Nonprofit Bail Fund Responds To Pandemic, Protest Arrests
A new organization that provides bail assistance in Forsyth County has faced an unforeseen need posed by the pandemic and arrests related to demonstrations for racial justice.
Julie Brady is one of four Wake Forest University law students who started the Forsyth County Community Bail Fund in February. She says the motivation came from what they saw inside a criminal courtroom.
“Every single day it would just be people begging to have their bond reduced to an amount that they can pay and then the judge would be like ‘I hear ya’ and then lower it from like $20,000 to $10,000, which they still couldn’t pay,” she says.
The organization pays for the inmate’s bail, then gets the money back as long as that person hasn’t missed any court appearances. Weeks after the nonprofit began, the coronavirus shutdowns began. And not long after that, demonstrators started filling the streets to protest the death of George Floyd.
Brady says when the threat of the virus hit, the organization worked with legal professionals to provide bail for 25 inmates who were at the highest risk from COVID-19.

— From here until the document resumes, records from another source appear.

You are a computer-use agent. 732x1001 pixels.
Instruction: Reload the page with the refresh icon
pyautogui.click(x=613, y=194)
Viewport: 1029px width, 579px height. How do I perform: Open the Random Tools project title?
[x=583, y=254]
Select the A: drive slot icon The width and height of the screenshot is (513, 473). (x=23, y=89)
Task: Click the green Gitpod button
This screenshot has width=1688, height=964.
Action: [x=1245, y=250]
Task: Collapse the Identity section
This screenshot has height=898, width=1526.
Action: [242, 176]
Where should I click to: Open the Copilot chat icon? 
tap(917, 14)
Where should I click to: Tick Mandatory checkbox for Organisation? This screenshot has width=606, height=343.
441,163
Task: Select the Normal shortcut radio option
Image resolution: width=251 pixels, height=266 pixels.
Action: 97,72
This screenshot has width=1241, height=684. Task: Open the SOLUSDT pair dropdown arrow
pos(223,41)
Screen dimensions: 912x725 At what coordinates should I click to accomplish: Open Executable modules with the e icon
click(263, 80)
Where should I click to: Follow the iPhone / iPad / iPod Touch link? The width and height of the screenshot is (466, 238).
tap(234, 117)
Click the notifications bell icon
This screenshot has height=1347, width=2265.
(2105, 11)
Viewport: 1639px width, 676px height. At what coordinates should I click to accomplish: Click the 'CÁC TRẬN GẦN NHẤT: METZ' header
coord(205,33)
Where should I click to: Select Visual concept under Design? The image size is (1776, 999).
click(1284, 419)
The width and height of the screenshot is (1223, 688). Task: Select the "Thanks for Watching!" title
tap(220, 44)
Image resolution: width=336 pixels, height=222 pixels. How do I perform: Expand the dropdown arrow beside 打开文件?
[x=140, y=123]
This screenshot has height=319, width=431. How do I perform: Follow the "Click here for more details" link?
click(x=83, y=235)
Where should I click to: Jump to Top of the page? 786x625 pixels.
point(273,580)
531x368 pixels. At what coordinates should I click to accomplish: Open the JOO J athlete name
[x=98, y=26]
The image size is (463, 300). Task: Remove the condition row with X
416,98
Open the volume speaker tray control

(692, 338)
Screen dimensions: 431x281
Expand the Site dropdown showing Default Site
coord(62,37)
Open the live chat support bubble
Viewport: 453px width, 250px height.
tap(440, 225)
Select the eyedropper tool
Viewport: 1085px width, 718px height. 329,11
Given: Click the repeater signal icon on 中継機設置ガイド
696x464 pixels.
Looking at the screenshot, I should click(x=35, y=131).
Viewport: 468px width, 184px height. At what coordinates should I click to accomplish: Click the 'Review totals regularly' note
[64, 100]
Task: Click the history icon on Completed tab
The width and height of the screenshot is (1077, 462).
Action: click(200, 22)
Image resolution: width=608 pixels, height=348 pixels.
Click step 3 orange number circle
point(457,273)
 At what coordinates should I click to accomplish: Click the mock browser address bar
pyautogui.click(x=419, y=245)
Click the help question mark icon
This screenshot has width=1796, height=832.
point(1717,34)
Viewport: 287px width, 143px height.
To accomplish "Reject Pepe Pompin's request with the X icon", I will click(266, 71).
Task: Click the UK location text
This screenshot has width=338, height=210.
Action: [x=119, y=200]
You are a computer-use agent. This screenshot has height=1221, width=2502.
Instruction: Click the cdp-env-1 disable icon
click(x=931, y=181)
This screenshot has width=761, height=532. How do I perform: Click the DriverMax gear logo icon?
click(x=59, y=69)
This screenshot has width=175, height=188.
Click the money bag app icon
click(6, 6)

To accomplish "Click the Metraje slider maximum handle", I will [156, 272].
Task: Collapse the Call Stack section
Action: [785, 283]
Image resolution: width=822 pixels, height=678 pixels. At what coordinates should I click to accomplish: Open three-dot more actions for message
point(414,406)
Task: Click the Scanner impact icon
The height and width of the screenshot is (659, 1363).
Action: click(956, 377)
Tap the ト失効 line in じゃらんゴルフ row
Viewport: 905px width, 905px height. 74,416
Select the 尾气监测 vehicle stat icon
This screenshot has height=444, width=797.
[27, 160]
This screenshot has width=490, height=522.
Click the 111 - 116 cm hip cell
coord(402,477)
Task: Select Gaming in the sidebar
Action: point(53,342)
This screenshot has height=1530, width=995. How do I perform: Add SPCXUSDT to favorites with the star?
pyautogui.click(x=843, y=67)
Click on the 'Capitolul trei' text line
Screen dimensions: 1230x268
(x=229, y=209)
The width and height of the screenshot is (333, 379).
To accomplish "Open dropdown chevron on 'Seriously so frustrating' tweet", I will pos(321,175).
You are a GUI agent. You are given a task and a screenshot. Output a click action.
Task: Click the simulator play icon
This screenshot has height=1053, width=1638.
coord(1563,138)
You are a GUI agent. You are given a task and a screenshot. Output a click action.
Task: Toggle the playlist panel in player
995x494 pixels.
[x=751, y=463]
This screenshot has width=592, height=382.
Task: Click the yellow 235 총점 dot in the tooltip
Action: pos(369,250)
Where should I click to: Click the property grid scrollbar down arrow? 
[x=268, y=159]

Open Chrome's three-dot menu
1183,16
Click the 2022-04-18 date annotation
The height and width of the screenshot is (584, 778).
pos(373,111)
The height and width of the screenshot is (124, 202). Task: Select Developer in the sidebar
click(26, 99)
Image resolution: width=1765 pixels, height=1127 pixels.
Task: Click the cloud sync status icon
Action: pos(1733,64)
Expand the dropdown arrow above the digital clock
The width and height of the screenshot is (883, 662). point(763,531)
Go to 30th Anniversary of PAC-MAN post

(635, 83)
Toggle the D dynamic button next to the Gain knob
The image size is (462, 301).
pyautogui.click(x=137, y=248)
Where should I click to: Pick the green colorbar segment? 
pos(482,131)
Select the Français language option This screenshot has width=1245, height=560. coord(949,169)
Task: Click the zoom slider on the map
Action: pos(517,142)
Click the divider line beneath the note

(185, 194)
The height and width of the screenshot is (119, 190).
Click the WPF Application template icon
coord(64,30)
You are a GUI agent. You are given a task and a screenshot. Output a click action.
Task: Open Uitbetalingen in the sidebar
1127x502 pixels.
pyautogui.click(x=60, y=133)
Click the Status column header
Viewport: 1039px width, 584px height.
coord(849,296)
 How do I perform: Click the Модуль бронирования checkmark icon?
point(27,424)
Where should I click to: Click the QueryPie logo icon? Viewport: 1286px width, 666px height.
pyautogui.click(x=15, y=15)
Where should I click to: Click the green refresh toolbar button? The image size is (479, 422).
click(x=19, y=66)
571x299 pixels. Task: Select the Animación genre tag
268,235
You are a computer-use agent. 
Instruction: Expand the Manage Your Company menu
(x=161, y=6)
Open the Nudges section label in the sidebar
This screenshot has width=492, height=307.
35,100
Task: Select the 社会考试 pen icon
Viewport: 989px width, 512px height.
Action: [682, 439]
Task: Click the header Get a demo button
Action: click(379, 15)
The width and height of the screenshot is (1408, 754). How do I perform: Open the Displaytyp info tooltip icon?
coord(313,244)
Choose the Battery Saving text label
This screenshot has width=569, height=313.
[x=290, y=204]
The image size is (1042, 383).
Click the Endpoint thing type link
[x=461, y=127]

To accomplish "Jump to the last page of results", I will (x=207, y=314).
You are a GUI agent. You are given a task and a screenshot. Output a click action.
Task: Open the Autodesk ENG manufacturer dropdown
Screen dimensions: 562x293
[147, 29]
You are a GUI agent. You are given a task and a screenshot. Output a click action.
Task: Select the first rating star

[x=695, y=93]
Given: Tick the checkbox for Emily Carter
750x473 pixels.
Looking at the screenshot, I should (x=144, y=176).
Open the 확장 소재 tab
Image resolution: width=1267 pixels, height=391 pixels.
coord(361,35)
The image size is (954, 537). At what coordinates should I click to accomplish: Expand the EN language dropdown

Across the country, community bail funds have also been used to help get protesters out of jail. In Forsyth, the protests went on for weeks without an arrest, but that approach changed this month.
Most of the Forsyth County protesters who have been charged have been released without bond on a written promise to appear in court. But over the weekend, the Forsyth County Community Bail Fund posted bail for six people who had been previously arrested at earlier demonstrations.